For the first time, here's how you can prevent the Great Breakup at your workplace!

Updated: Nov 19


While the Great Resignation, Quiet Quitting, and Quiet Firing are still within the limelight and demanding a lot from TA specialists, a replacement phenomenon is knocking at your doors.


Introducing “The Great Breakup”!


According to the Women in the Workplace Report 2022 by LeanIn.Org and McKinsey & Co., women leaders are demanding more from work and are likely to modify jobs to meet their needs. This rapid turnover of female employees is becoming disastrous as companies seek to support diversity, equality and inclusion (DEI) efforts, and women remain underrepresented in management positions.


Female managers want to climb the ladder and strive for managerial positions in the same way that men do.


However, we often encounter microaggressions in the workplace that undermine our authority and make it difficult for us to move forward. For example, women are much more likely than men to have their peers question their judgement or suggest that they are not qualified for their positions.

There is a growing tendency to argue that personal characteristics such as gender and parenthood are the reason why they were not considered for raises, promotions or other opportunities for advancement.


Female Leaders Feel Overworked and Underappreciated


Female Leaders have been shown to promote Diversity, Equality, and Inclusion (DEI) and employee well-being while at the same time, they're found working harder than men. This work has a significant positive impact on employee retention and satisfaction but is not yet formally recognised by most organisations. Women leaders often find it difficult to advance when they put time and effort into work that is not valued.


Female managers are predicted to be more overworked than male managers and more prone to burnout than male managers of the same level.

Woman wants a better work culture


Women are more likely to quit their jobs and gain freedom than men or in organisations that are passionate about DE&I much more likely to work. Without responding to these changes, companies risk losing even more female managers. Female executives put in more prolonged efforts to succeed in HR, alliances and DE&I than their male counterparts.


They are paving the way for the transition to a more welcoming and inclusive workplace that younger generations of workers want and expect.


Offer more flexibility in the workplace and offer a much better culture


After the pandemic forced American companies to experiment with flexible working two years ago, overall There is more interest in flexibility than ever before. Most employees prefer remote or hybrid work, and nearly 70% of companies report that offering these options has helped them hire and retain more employees from underrepresented groups.


Therefore, corporate policies and cultures need to be fundamentally rethought. But a work-from-home policy is not a magic one-size-fits-all solution. While this type of work can be useful, it can also be misused by the patriarchy to marginalise women and people with disabilities.
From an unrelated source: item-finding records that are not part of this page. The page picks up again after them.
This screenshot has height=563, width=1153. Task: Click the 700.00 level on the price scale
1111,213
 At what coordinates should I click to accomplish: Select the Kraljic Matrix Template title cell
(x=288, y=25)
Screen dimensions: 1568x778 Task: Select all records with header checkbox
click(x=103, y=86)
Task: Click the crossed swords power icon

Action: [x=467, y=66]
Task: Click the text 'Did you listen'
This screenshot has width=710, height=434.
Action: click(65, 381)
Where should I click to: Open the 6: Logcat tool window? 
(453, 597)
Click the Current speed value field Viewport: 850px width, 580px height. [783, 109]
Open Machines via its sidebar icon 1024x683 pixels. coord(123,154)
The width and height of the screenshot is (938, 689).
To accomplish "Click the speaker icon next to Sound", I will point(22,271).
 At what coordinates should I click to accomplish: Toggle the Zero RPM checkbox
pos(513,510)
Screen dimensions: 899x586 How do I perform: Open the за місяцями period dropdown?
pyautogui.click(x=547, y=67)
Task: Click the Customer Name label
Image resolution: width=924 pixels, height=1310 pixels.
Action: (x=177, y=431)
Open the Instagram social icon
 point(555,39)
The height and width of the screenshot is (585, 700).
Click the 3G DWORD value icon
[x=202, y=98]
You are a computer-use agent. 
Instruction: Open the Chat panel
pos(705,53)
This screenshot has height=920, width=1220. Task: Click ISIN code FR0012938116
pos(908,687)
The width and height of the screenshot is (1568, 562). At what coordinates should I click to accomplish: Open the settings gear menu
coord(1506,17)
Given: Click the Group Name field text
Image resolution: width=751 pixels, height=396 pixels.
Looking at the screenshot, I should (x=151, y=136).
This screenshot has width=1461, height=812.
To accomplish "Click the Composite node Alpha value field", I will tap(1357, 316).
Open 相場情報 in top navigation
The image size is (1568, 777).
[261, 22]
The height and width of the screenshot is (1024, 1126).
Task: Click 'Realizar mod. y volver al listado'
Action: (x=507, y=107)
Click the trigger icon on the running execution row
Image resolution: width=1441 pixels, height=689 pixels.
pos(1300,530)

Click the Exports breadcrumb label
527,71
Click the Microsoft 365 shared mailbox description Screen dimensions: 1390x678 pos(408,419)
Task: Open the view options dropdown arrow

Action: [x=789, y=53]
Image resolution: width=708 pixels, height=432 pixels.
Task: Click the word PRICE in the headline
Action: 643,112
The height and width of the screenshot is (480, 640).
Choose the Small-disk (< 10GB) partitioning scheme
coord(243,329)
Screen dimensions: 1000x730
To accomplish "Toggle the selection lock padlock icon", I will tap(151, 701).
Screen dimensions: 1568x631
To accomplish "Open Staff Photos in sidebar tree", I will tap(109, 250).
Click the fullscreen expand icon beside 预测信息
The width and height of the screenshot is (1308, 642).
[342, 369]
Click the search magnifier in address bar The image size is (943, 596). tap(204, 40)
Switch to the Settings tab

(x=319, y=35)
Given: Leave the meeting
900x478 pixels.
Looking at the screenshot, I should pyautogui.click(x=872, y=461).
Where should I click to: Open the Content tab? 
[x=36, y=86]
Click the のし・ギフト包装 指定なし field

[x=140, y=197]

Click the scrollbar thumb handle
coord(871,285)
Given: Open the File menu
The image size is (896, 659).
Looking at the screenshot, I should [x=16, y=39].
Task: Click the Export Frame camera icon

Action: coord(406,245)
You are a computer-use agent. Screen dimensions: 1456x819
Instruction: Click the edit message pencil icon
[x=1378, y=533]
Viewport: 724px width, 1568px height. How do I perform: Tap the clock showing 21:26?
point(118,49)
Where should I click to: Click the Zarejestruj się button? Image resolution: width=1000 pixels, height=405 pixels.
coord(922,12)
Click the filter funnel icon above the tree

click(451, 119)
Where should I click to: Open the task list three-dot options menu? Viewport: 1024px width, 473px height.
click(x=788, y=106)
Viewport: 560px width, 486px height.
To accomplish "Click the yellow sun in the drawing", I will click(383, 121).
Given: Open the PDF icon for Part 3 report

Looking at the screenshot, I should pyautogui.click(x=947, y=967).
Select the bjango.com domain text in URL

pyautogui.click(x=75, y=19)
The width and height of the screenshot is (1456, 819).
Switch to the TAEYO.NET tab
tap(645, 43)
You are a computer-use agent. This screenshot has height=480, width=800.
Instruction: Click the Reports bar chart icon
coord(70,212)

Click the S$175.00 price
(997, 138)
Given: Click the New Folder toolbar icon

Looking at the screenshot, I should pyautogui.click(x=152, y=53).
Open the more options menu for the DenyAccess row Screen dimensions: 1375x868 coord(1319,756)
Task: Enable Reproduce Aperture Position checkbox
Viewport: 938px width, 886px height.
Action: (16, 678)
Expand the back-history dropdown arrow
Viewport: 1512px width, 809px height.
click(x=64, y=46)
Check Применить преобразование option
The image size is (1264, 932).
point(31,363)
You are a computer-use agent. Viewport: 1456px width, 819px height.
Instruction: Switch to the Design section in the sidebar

Many women are choosing to work from home to avoid dealing with a toxic work culture. As a result, they miss out on some of the benefits of office work. This includes networking and learning about career advancement opportunities.


It will not be a system where men and women go by themselves. They want to use flexible working to avoid the stigma that can ultimately hinder women's career advancement.


Managers should provide support to their employees


When managers invest in DE&I and talent management, women are happier, suffer less from burnout and are less likely to consider quitting their jobs. But there is a growing gap between what is expected of managers and how they are trained and rewarded, which is reflected in their behaviour.


Most companies claim that in the last two years managers are expected to do more to support employee well-being, career growth and inclusion within their teams. However, half of the women say their boss is interested in their career and helps them manage their workload. And only about half said their boss consistently encouraged polite behaviour.


Training managers to create an inclusive remote and hybrid work environment can also be an important first step. Employees who can work remotely or onsite as they please experience less burnout. Also, they are more comfortable with their position and are much less likely to consider quitting their employer. But there are always things you can do to address such issues.


If you can follow these key tips well, you'll be well on your way to defending your business against this tornado target.